A set of twins have been born in the United States from embryos frozen for more than 30 years.

The birth of the twin babies has set a new record for the longest-frozen embryos ever to result in a successful live birth – given that the embryos were stored in liquid nitrogen at around -128C (-200F) on April 22, 1992.

Rachel Ridgeway from Oregon – who has had four biological children prior – gave birth to the twins in Tennessee on Oct. 31 

“It is mind-boggling,” Philip Ridgeway – the father – said.

Dr John David Gordon, who performed the embryo transfer, said: “The decision… to adopt these embryos should reassure patients who wonder if anyone would be willing to adopt the embryos that they created 5, 10, 20 years ago. That answer is a resounding yes!”

The twin embryos were created for an anonymous married couple using IVF. The man was in his 50s and reportedly relied on a 34-year-old egg donor.
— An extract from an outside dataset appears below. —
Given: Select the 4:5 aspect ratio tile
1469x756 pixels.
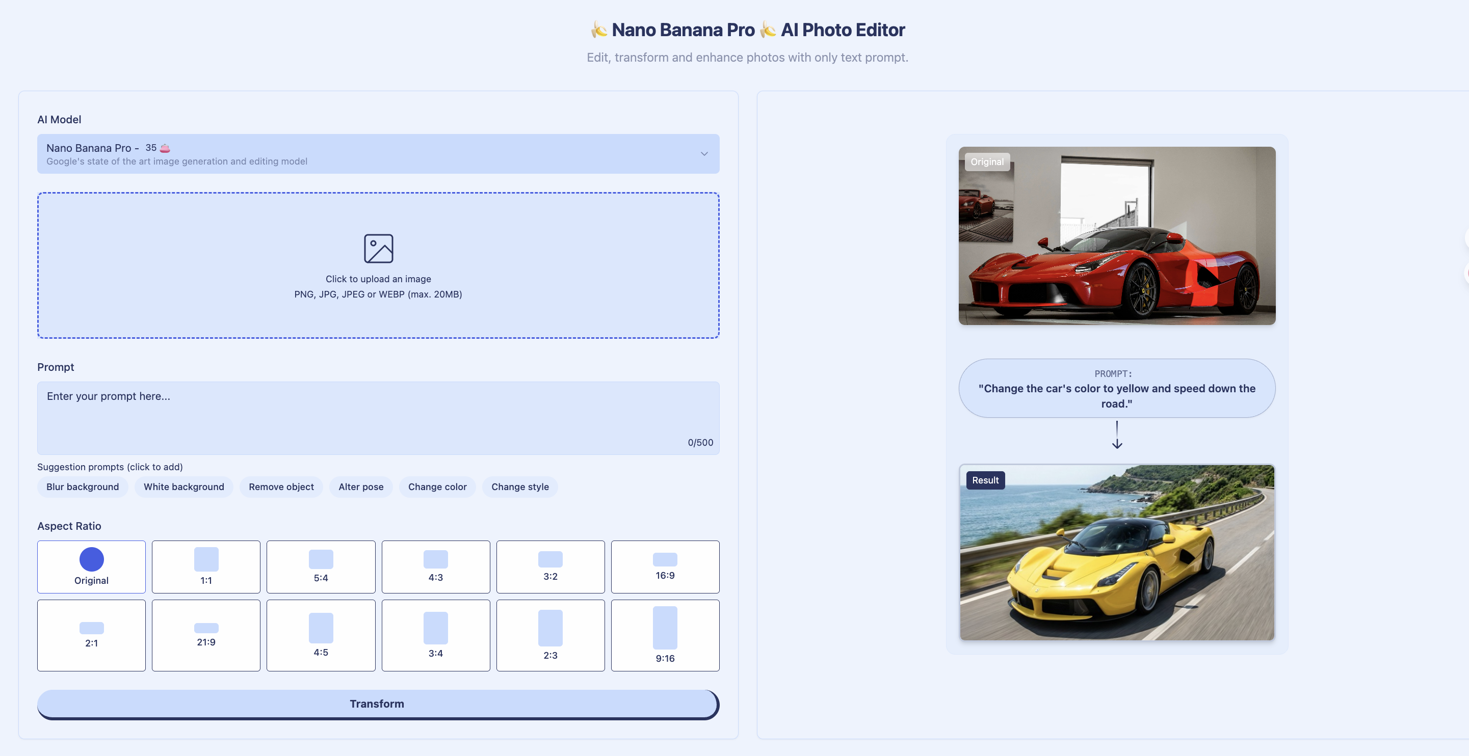Looking at the screenshot, I should pyautogui.click(x=320, y=635).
They were stored at a fertility lab on the US Pacific West until 2007 when the couple donated them to the National Embryo Donation Center (NEDC), Knoxville, Tennessee, for another couple to use them instead.

Embryologists at the NEDC’s partner clinic Southeastern Fertility then performed the thaw and transfer to the uterus earlier this year.
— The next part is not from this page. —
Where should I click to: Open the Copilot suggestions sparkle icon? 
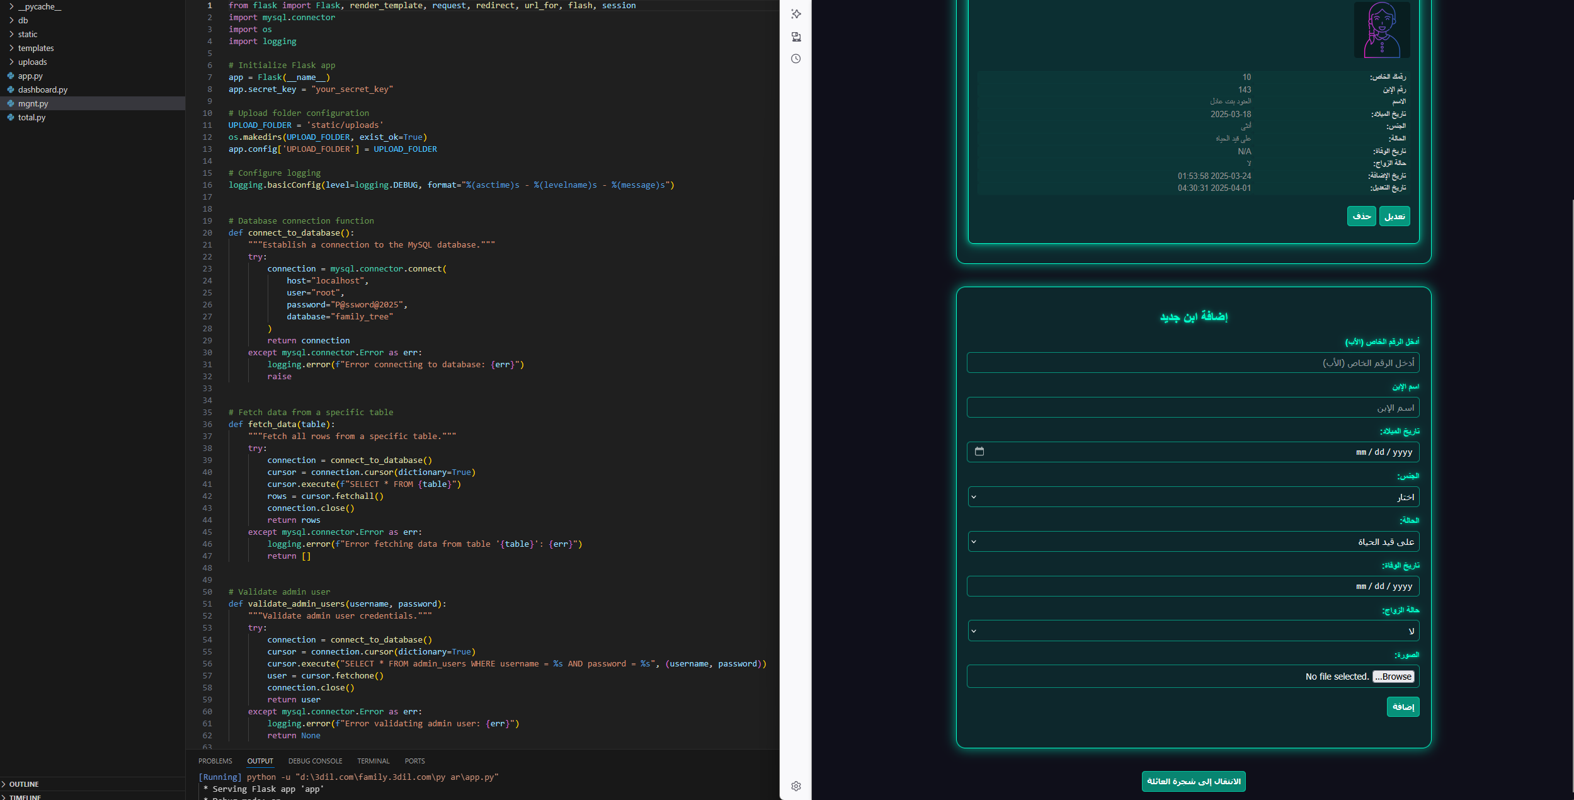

The NEDC – a private faith-based organisation that says it has helped birth more than 1,200 infants from donated embryos – in a statement, said it hoped the news would “encourage others to experience the blessings of embryo adoption for themselves.”

Lydia Ann and Timothy Ronald Ridgeway are the first children the Ridgeways have had through donors or IVF.

“I was five years old when God gave life to Lydia and Timothy and he’s been preserving that life ever since,” Philip Ridgeway told CNN.

“In a sense, they’re our oldest children, even though they’re our smallest children.”

“There is something mind-boggling about it,” he added.